複式総合的な学習の時間_町家活用体験アイデアについて考える


 今年度の複式学級の総合的な学習の時間は、金沢市における空き家問題を題材としています。二学期には、協力企業が所有する町家を活用した事業のアイデアを児童が考え、実現を目指すという学習に取り組んでいます。
 現在、子供たちが考えた町家活用アイデアを社長にプレゼンするため、各チームで体験の具体的内容について考えています。各チームが本日の授業で取り組んでいたのは以下の内容です。どんどん具体的になって魅力的な体験になるといいなと考えています。
【染物チーム】
 複雑なものを染めるのは難しいということで、シンプルにタオルとハンカチを染めることとなりました。また、金沢らしさを出すためには加賀野菜を使って染めればよいという以前のアイデアを出していましたが、本当に染めることができるのかは自分たちでは分からないという結論に至りました。そこで、専門家の方にメールを送ろうということになりました。文章を考えた後には、どのような染物をイメージするかを画用紙に描いていました。
【伝統作品づくりチーム】
 加賀繍は繊細だし、難しいからということで、何を作るかにを考えていました。時間をかけないと大きなものは作れないということで、小さな柄を作ることで意見が一致しました。具体的に何を作るかについては、紆余曲折を経て、のれんを作ることとなりました。のれんづくりはどこもやっていない、家でも使える、加賀繍も目立つという理由だそうです。その後、一人一台のタブレット環境があるので、メモ機能を用いて、具体的にどんなのれんがいいかを描いていました。
【シルクスクリーンチーム】
 染物チーム同様に、複雑なものは避けた方がいいということで、Tシャツに決まりました。金沢らしさを表現するには、柄しかないということで、どんな柄だと金沢らしさが出るかについて長い時間話し合っていました。結果、「金沢城」、「鼓門」、「ことじとうろう」を柄とすることとなったようです。その後、「具体的に描きたい」ということで、画用紙を配布し、具体的なデザインを考えていました。
【唐紙チーム】
 以前、専門家から作ることができると言われた候補の中から、帽子、バック、うちわに柄をほどこすこととなりました。また、このグループのメンバーの一人が自宅で加賀五彩という色を調べてきており、これらの金沢らしい色をベースとしたものを作るということも決まりました。その後は、画用紙に具体的なイメージを描いていました。
【和菓子づくりチーム】
 誰にでもできそうなものがいいということを考慮し、上生菓子を作ることになりました。どこにでもある上生菓子にどんなオリジナル性を出すかについて、それぞれの考えを述べあっていました。加賀野菜を用いる、金沢らしい模様をつける、あんこの味を工夫するなどそれぞれの考えをもとに、授業終末場面では、どんな上生菓子ができるかを画用紙に描いていました。

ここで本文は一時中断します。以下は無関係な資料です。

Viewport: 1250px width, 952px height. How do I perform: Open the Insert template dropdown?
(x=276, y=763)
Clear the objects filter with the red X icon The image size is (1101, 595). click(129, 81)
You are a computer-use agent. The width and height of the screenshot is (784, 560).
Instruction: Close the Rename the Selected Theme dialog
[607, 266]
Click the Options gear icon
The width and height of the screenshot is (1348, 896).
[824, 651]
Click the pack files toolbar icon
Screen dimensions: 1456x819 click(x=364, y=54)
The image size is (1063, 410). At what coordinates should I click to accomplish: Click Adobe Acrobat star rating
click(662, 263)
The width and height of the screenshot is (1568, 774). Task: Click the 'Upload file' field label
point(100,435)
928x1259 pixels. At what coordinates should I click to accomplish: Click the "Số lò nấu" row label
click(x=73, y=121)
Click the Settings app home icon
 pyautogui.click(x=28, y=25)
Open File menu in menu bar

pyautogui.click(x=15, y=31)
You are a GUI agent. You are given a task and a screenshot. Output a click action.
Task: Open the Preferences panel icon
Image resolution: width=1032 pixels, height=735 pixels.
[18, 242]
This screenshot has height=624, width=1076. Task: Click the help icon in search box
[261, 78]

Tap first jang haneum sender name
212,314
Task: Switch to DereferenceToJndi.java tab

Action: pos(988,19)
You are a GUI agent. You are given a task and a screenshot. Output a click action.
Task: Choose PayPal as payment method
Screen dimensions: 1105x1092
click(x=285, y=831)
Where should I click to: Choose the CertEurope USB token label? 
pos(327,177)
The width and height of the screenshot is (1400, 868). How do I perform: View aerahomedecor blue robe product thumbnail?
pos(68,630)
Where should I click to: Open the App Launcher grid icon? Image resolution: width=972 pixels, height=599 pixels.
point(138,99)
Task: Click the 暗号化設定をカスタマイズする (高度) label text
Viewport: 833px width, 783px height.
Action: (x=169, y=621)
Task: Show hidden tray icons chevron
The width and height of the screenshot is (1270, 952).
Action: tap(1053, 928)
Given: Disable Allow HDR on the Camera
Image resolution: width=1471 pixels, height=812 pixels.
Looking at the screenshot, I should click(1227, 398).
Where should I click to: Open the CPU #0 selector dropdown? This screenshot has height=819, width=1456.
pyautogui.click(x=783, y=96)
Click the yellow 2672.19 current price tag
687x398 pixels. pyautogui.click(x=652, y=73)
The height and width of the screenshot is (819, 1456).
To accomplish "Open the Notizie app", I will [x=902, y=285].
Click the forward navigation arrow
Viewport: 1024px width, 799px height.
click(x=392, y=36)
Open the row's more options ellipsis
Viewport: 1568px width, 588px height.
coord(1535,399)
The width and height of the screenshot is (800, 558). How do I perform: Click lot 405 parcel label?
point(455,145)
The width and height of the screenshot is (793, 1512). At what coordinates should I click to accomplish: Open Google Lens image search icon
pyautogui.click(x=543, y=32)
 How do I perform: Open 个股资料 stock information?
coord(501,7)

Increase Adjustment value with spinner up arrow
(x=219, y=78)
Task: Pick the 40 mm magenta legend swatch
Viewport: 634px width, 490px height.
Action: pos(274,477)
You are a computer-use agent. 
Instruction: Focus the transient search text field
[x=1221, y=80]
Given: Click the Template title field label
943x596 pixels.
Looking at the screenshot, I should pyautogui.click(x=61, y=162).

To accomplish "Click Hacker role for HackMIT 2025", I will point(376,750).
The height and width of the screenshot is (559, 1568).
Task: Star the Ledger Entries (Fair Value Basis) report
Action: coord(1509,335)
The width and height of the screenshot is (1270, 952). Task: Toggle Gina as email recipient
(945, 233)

複式_総合的な学習の時間「附属小発!金沢市の空き家問題にイノベーションを!」



 複式学級における、今年度の総合的な学習の時間のテーマは「金沢における空き家問題」です。学校の近くにある空き家から疑問をもち、自分たちで学習課題を見出し、調べています。1学期には、金沢市住宅政策課の職員の方をゲストティーチャーにお招きし、空き家が問題になる理由やこれからも空き家の数が増えるということを教えてもらいました。
 「みんなも小学生の立場でできることを考えてほしい」というコメントをうけて、子どもたちはどうすれば空き家の数を減らせるかを考えていきました。金沢で空き家を有効に活用している人について調べてきました。そして、現在、子どもたちは、空き家を住む以外の新しい活用方法について考え、実現させようと頑張っています。1学期だけでも教室の垣根を越えて、様々な方が関わりをもてました。これからの展開が楽しみです。
 また、この実践はSDGsの「11.住み続けられるまちづくりを」、「17.パートナーシップで目標を達成しよう」に位置付く取り組みであると言えます。教育とSDGsという視点においても注目度のある授業となると自負しています。